DATA FOR THIS TASK
======

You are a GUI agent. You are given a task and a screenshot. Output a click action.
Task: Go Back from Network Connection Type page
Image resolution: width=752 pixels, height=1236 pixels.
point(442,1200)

======

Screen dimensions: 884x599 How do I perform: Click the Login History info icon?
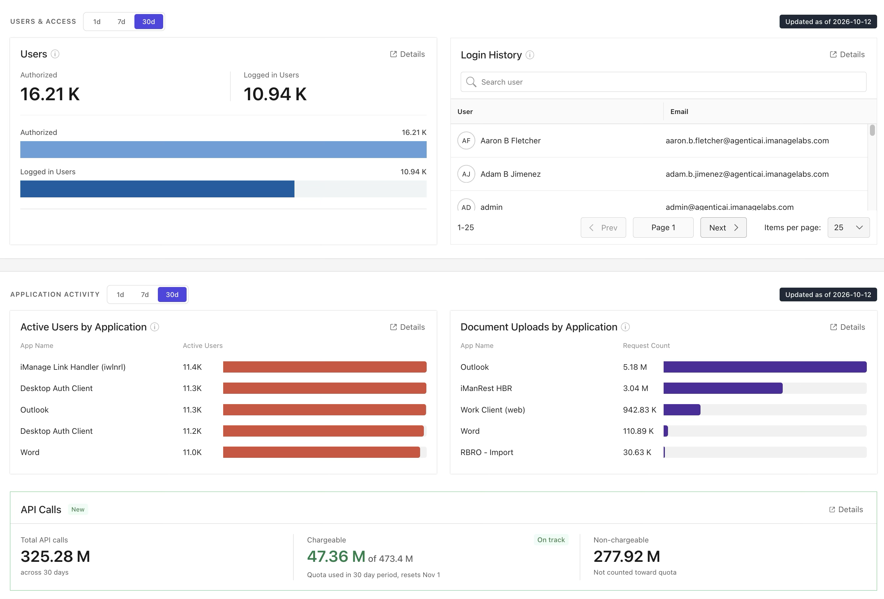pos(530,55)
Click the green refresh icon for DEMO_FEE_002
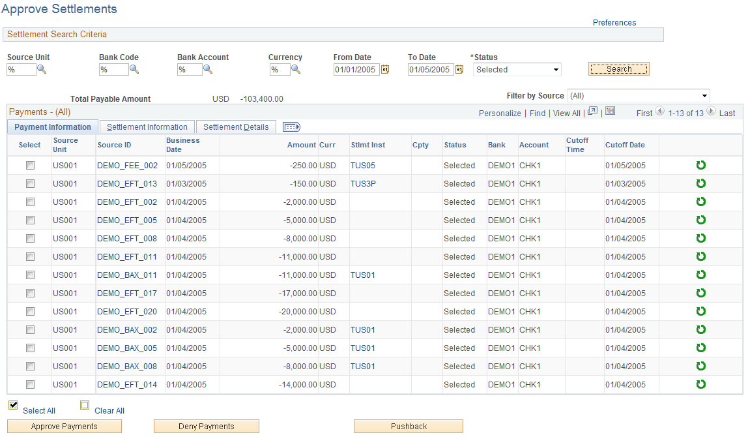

======

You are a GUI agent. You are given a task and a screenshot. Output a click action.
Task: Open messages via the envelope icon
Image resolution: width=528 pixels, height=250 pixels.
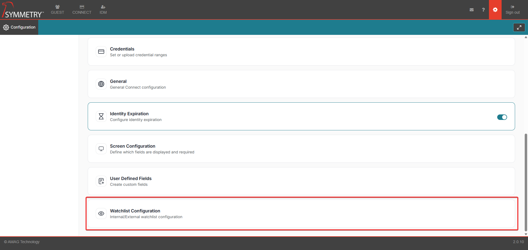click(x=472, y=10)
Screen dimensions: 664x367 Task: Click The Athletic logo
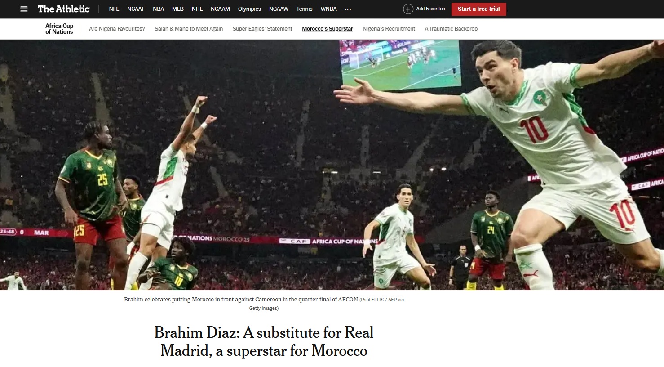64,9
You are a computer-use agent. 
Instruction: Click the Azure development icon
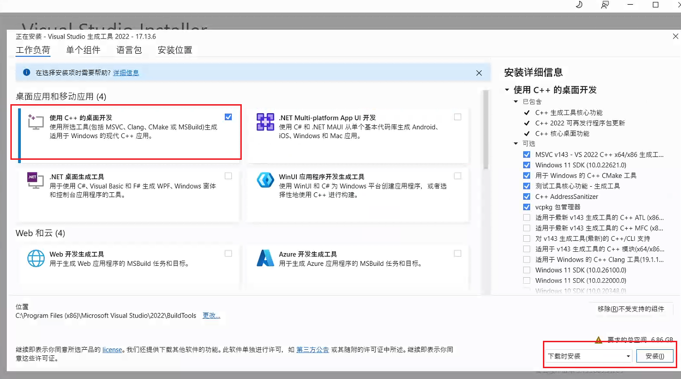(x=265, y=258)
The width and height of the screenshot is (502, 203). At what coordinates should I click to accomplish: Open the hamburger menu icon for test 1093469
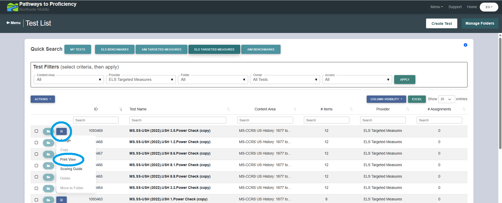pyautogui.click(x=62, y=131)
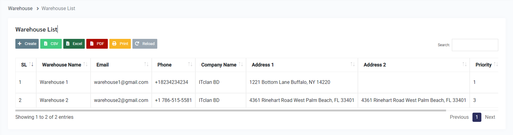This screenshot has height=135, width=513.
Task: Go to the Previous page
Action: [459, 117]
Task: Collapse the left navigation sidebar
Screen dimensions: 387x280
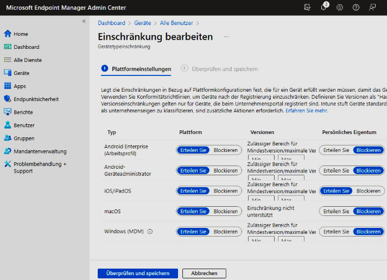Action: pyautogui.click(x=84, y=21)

======

WHAT TO PRODUCE
Return exactly the lines above, from the one with "Screen dimensions: 884x599" up to and including the one with "Click the green refresh icon for DEMO_FEE_002", and include no pictures.

RESULT OF THE TASK
Screen dimensions: 884x599 How do I perform: Click the Login History info icon?
pos(530,55)
Click the green refresh icon for DEMO_FEE_002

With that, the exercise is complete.